* TASK ITEM *
Exactly the lines from the start of the entries through the line with "Viewport: 1456px width, 819px height." are required in the output, with no pictures among them.

* DATA FOR REVIEW *
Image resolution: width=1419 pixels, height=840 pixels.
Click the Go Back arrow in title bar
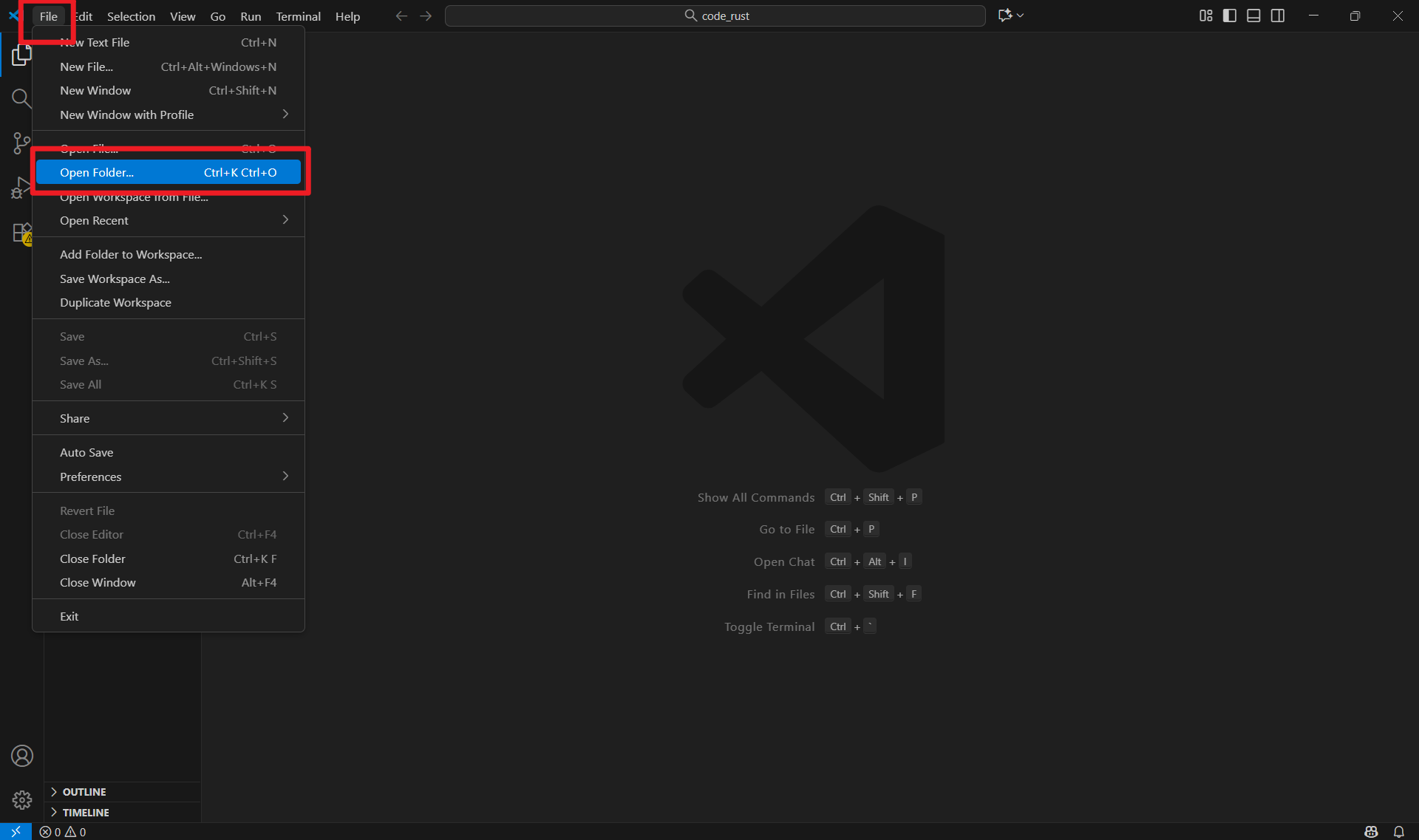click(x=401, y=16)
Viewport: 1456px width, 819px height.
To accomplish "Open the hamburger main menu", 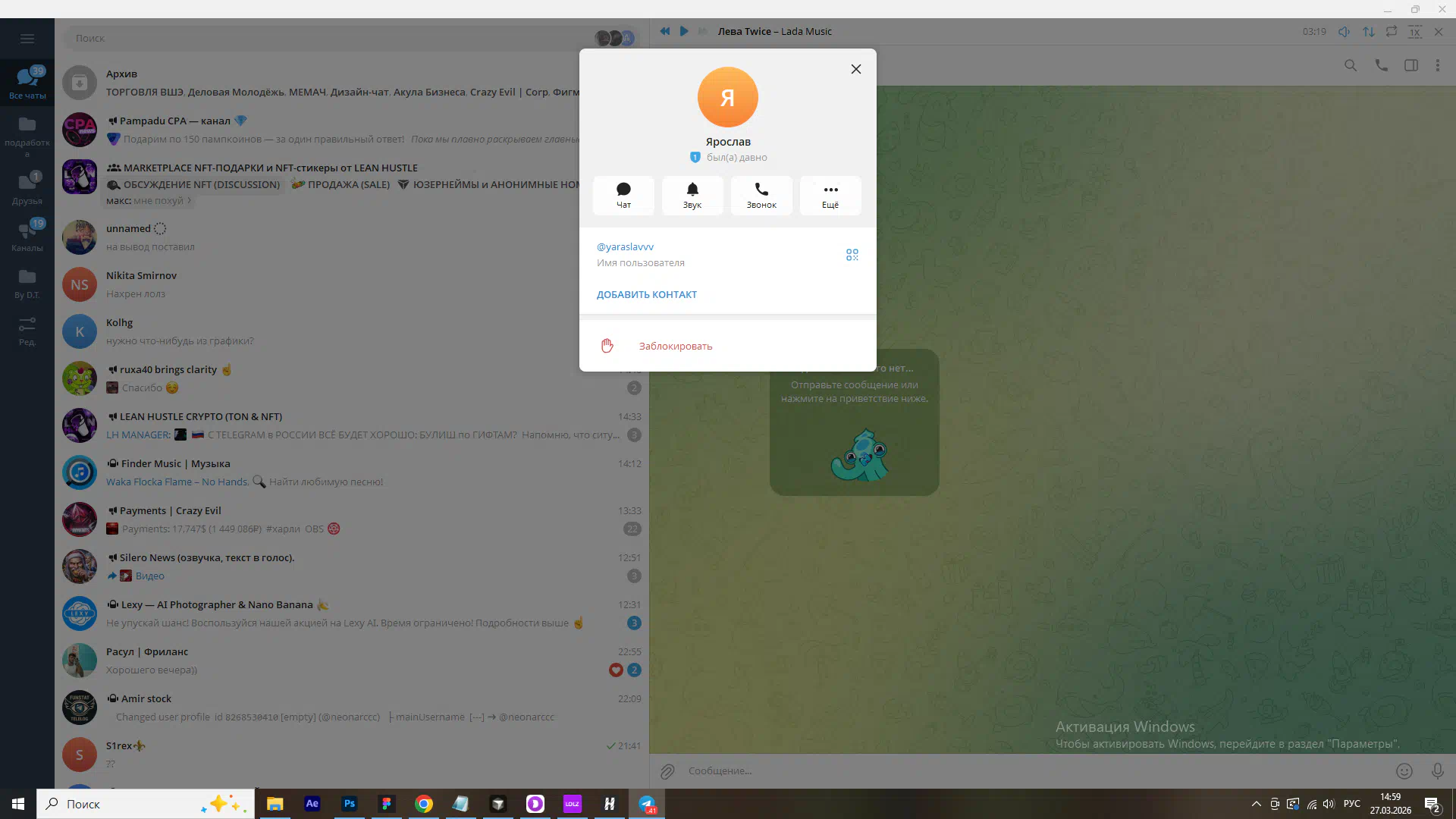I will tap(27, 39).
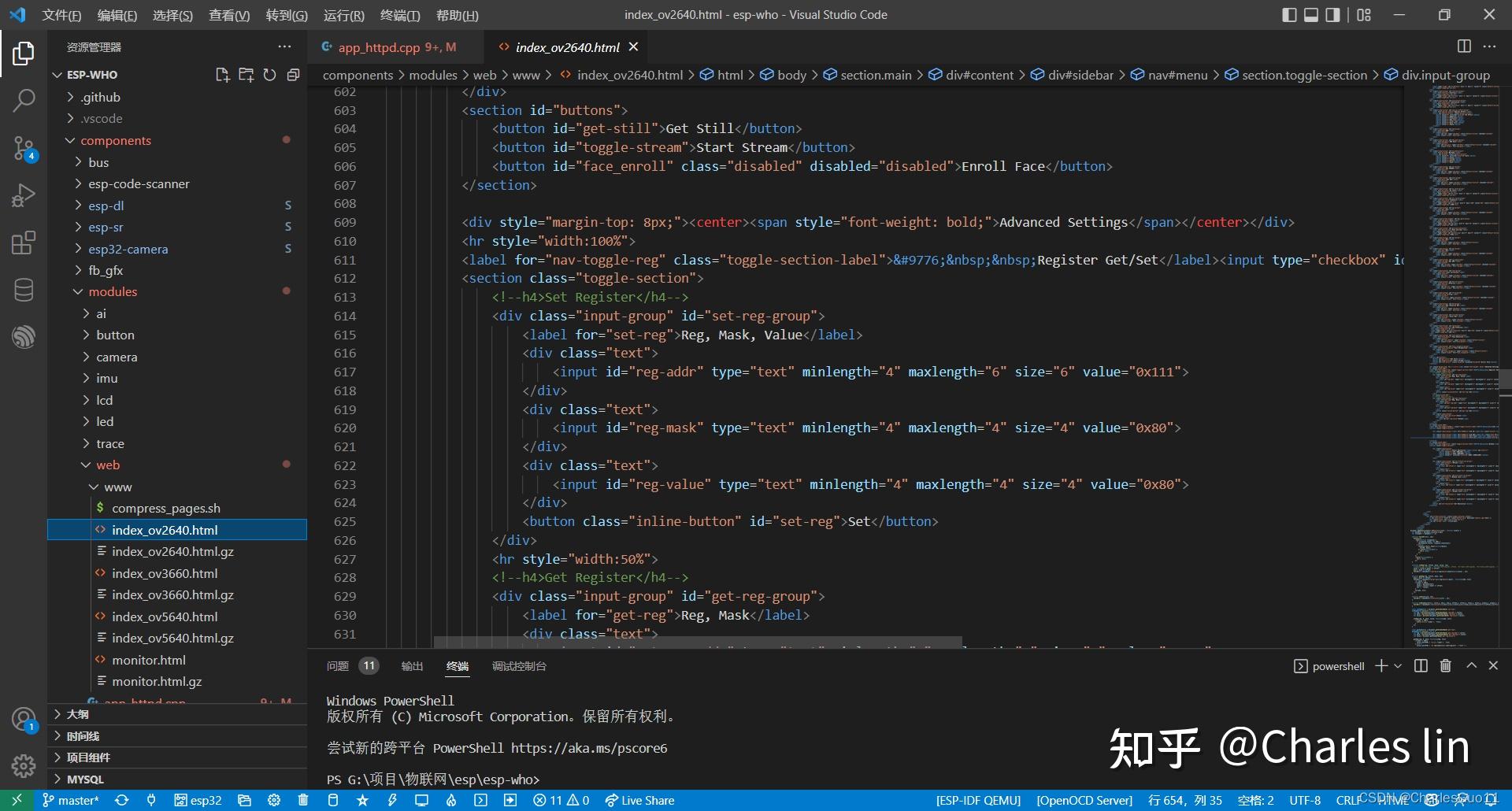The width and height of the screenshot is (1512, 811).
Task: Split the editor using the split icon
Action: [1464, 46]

* FINISHED EXERCISE *
Image resolution: width=1419 pixels, height=840 pixels.
Click the Go Back arrow in title bar
click(x=401, y=16)
Viewport: 1456px width, 819px height.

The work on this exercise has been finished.